Although the proper reaction to such a dismal forecasting record may be to throw up one's arms in despair, Chernenko's accession to power could possibly be an indication that Soviet successions may be more institutionalized than anyone imagines. In this respect, they may share some similarities with US successions, in which, if the president dies or is removed from office, the vice-president succeeds him, regardless of age, political orientation, stature, or qualifications.

There may be a semiformal mechanism in the Soviet Union whereby, if the general secretary dies or is removed from office, the second secretary replaces him. The historical evidence is consistent with such a supposition. Konstantin Chernenko was second secretary when Yuri Andropov died, and Chernenko succeeded him. Yuri Andropov was second secretary when Leonid Brezhnev died, and Andropov succeeded him. Similarly, Leonid Brezhnev was second secretary when Nikita Khrushchev was removed from office. The Soviet leaders may have evolved a system in which the No. 2 man in the Communist Party Secretariat is the agreed-upon heir apparent in the Kremlin.

Such an arrangement runs counter to the dominant image of Kremlin successions as involving power struggles unencumbered by formal rules. Certainly, if such a rule exists, the Soviets have never revealed it publicly. But it does seem to make a certain degree of sense to have some rules to ease the very delicate problem of succession. And, if one must devise a system, it also makes some sense to have the No. 2 man act as the successor to the No. 1 man.

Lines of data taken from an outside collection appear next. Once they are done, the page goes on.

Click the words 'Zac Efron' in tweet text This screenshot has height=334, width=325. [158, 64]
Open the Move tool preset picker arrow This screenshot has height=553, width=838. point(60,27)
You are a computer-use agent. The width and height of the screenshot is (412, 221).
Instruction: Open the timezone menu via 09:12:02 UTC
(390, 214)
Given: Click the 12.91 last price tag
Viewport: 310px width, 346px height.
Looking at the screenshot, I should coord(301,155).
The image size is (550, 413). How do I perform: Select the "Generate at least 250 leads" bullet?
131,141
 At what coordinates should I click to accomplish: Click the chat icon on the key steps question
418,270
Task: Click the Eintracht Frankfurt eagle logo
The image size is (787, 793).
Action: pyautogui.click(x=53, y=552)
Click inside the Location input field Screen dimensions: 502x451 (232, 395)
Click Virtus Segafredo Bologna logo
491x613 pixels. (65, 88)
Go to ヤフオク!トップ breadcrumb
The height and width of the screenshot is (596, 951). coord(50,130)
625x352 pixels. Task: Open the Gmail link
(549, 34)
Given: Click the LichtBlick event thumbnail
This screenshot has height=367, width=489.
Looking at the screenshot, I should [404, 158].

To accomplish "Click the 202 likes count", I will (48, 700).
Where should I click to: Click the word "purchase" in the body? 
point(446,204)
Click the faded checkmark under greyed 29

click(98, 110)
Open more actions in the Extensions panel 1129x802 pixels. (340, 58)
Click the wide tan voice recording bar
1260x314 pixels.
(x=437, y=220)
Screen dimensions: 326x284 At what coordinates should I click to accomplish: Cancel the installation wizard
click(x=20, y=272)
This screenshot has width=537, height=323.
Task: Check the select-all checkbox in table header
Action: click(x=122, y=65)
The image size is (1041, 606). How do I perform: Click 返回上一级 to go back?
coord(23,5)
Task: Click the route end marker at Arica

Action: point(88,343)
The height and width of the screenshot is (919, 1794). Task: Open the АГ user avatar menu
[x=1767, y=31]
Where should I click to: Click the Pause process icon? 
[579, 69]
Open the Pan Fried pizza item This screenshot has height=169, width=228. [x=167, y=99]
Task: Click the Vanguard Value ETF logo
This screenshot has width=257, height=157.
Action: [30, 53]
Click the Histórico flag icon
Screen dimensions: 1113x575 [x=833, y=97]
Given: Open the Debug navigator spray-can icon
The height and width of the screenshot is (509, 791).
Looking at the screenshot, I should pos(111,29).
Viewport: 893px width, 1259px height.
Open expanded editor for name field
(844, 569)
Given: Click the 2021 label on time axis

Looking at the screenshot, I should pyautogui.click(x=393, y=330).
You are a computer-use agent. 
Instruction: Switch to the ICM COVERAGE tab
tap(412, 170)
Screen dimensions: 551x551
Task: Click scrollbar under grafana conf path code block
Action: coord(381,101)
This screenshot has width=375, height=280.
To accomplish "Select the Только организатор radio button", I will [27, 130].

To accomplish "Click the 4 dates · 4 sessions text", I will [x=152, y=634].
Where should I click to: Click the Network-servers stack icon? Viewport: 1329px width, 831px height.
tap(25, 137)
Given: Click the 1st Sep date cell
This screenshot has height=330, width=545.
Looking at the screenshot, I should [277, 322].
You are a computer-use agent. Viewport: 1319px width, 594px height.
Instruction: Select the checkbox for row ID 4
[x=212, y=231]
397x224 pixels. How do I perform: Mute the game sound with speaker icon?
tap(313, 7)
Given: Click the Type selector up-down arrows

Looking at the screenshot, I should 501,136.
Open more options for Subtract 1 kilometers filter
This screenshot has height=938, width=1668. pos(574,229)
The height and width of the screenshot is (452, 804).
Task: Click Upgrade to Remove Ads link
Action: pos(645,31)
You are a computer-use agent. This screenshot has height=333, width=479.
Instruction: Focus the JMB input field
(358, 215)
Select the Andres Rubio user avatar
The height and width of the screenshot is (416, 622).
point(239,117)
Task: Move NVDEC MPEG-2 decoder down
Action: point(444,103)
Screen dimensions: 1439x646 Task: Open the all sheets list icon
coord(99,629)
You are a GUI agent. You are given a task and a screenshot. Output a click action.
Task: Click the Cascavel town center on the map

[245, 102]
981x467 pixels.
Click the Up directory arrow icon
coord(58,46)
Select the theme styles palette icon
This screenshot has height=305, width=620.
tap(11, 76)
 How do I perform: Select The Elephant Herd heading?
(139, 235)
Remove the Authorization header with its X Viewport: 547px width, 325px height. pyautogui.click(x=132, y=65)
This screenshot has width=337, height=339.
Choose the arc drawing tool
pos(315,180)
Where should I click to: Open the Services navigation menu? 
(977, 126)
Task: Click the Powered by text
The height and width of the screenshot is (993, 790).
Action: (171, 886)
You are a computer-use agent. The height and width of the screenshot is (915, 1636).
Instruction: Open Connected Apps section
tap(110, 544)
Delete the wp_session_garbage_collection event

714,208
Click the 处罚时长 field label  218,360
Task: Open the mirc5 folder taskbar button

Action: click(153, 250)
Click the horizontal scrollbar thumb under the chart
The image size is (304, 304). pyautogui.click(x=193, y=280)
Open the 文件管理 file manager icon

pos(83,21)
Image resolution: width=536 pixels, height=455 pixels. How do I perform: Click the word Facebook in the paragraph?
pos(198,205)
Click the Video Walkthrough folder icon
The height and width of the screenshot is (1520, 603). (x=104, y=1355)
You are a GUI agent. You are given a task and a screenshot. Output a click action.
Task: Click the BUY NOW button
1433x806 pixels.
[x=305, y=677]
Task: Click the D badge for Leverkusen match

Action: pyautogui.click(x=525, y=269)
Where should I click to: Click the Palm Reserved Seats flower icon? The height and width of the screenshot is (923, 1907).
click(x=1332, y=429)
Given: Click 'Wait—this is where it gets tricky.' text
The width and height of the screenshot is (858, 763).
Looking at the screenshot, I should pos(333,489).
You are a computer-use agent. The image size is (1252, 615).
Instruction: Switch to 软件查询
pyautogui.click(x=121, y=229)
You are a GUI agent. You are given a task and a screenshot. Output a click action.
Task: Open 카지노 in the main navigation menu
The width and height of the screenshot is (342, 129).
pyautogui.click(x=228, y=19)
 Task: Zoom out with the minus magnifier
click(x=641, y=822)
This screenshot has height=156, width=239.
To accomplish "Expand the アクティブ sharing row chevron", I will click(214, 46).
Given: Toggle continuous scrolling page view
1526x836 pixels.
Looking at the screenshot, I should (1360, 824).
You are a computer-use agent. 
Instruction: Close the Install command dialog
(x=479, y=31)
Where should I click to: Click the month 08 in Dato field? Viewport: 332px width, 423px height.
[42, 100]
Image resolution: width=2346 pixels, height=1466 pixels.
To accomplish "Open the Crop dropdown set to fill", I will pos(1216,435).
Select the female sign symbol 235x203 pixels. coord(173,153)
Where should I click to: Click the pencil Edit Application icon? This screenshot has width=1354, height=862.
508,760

The existence of such an arrangement could explain why it took several months for Kremlin leaders to decide on a successor to Mikhail Suslov when he died in early 1982. Suslov was second secretary at the time, and, as such, perhaps Brezhnev's designated successor. If, in choosing a second secretary, the Kremlin leaders were not just choosing a new ''chief ideologue,'' but also Brezhnev's successor, then clearly this was a weighty decision which would have taken some time. In addition, the two contenders for that post, Andropov and Chernenko, did become the next two leaders of the USSR.

In 1964, such an institutionalized procedure may also have determined the succession to Khrushchev. According to Zhores Medvedev's recent book ''Andropov, '' Brezhnev had been appointed to the post of first secretary (later changed to general secretary in 1966) ''as a compromise figure and because he had officially held the second position in the party since 1963.'' In Medvedev's version of the succession, Brezhnev was not the main actor in unseating Khrushchev. Suslov and KGB chief Alexander Shelepin were, instead. Nevertheless, as second secretary, Brezhnev became the new party leader and was later able to use the leverage of that position to consolidate his power.

This hypothetical arrangement could also explain why Chernenko succeeded Andropov despite his perceived liabilities as a has-been from the Brezhnev era. In fact, Chernenko may have received the second secretary's slot as a palliative when Andropov took over, with plans to replace him in due time. But Andropov's rapidly deteriorating health may have interfered with these plans, allowing Chernenko to retain his position and succeed Andropov. Similar things have occurred in US politics, in which vice-presidents have been chosen for temporary coalition-building reasons, then later succeeded to the presidency on the basis of their formal position.

Of course, the rules governing Kremlin successions may not be so simple. Even if they are, this would still not enable us to gauge who will be selected as the new second secretary and under what circumstances the occupants of this office may be replaced. Nevertheless, such a theory can be tested easily, while succession analyses that rest on factional politics cannot. It will be interesting to see if the pattern of the second secretary's accession to the top position occurs during the next transfer of power in the Kremlin.